---------- MATERIALS PROVIDED
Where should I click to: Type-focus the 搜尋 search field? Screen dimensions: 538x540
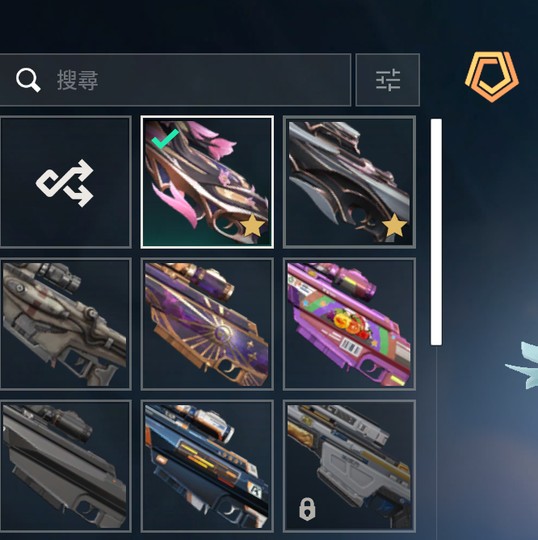click(175, 80)
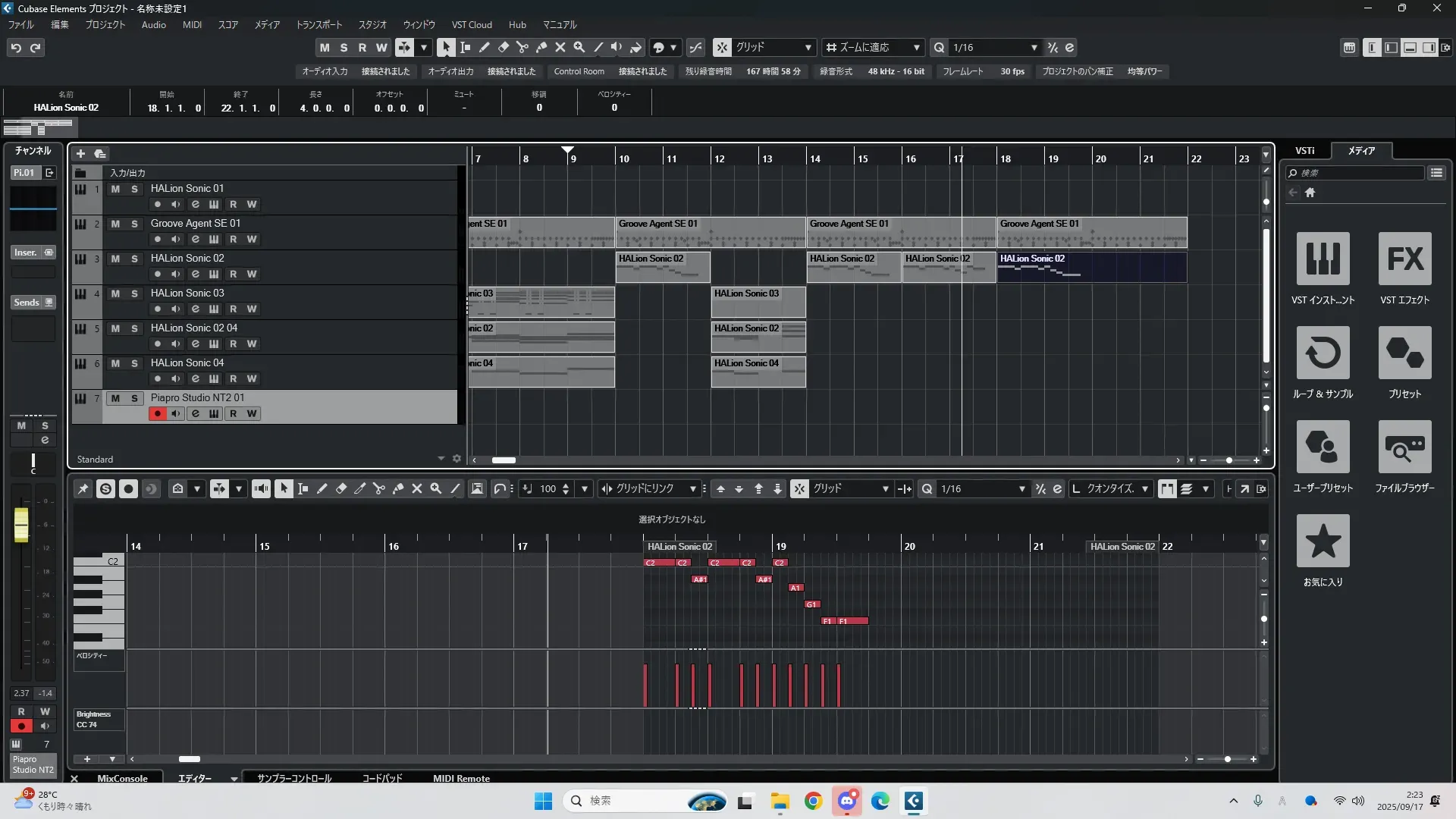The width and height of the screenshot is (1456, 819).
Task: Choose the Glue tool in the top toolbar
Action: tap(541, 47)
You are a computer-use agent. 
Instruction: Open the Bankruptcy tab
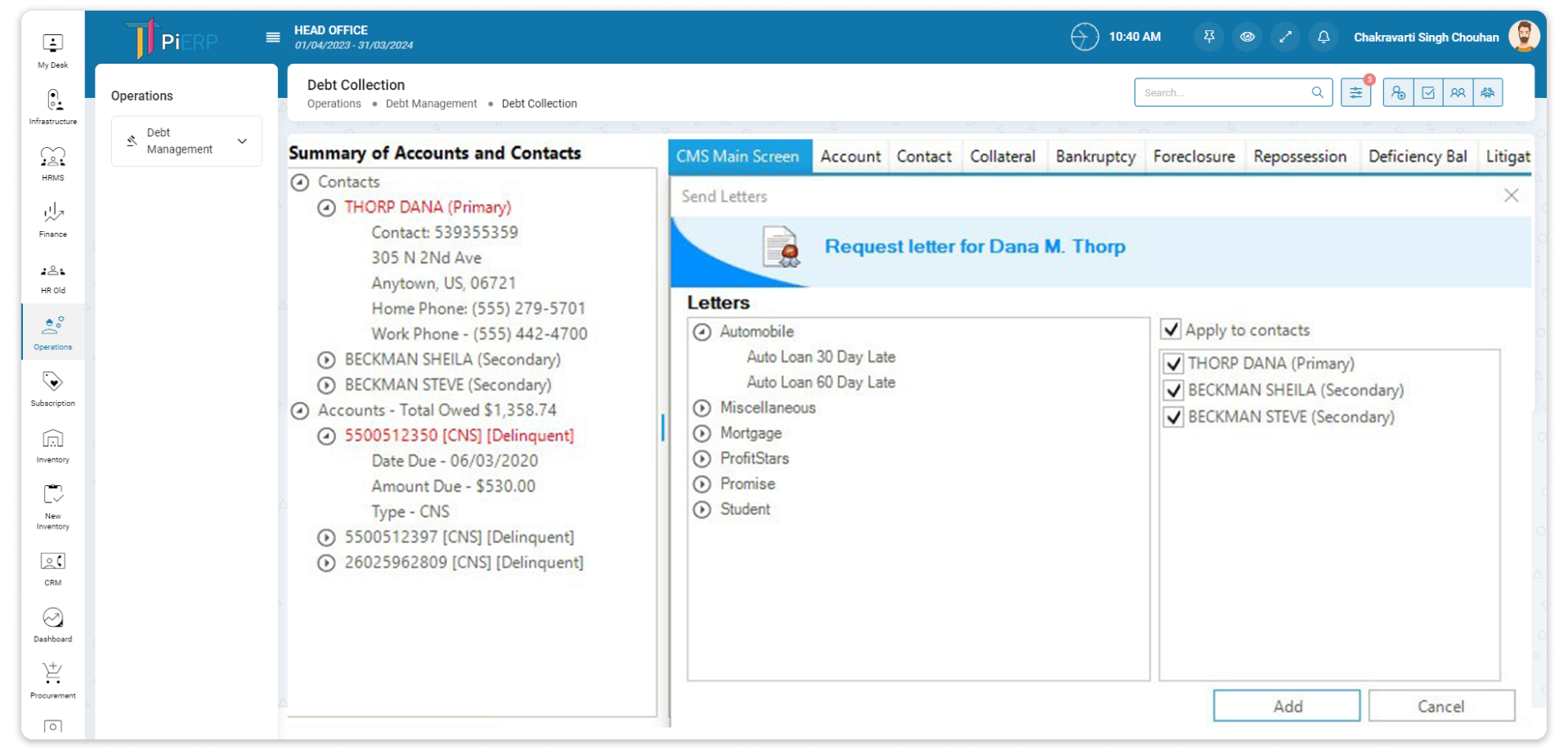tap(1095, 157)
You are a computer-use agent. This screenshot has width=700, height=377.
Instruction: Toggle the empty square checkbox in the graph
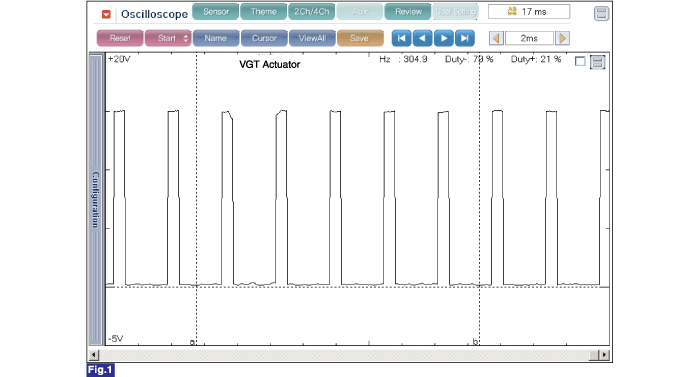pyautogui.click(x=580, y=62)
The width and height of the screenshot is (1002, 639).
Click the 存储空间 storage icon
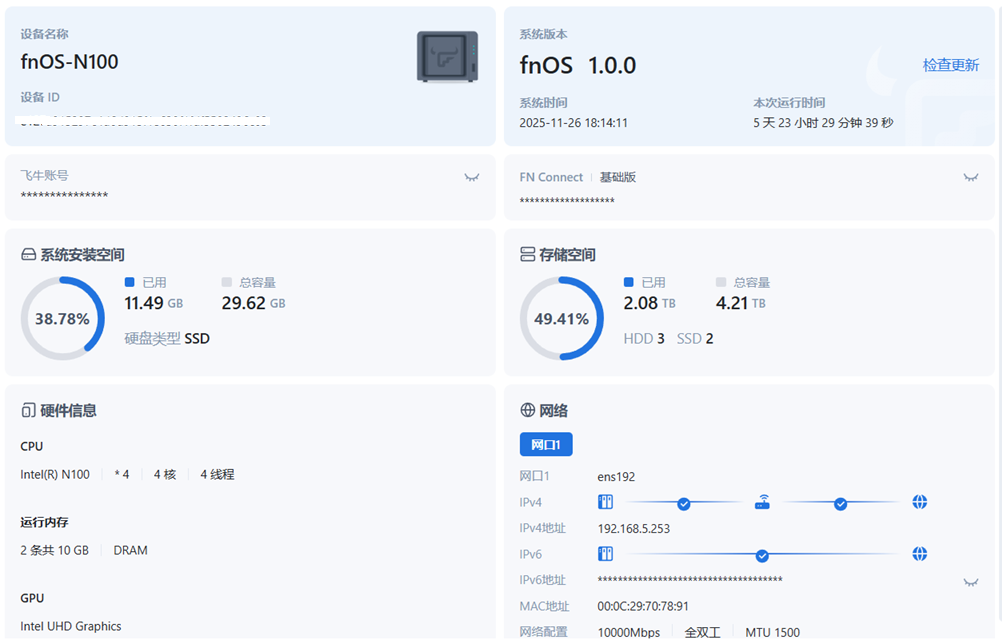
--------------------
## WHAT TO DO
Copy every line of the items above word for word, leaving out the pictures.

## SOLUTION
Where should I click to: Type-focus the 搜尋 search field? Screen dimensions: 538x540
click(175, 80)
The width and height of the screenshot is (1456, 819).
Task: Choose the Glue tool in the top toolbar
Action: tap(541, 47)
You are a computer-use agent. 
Instruction: Open the Bankruptcy tab
tap(1095, 157)
You are a computer-use agent. This screenshot has width=700, height=377.
Instruction: Toggle the empty square checkbox in the graph
pyautogui.click(x=580, y=62)
The width and height of the screenshot is (1002, 639).
Click the 存储空间 storage icon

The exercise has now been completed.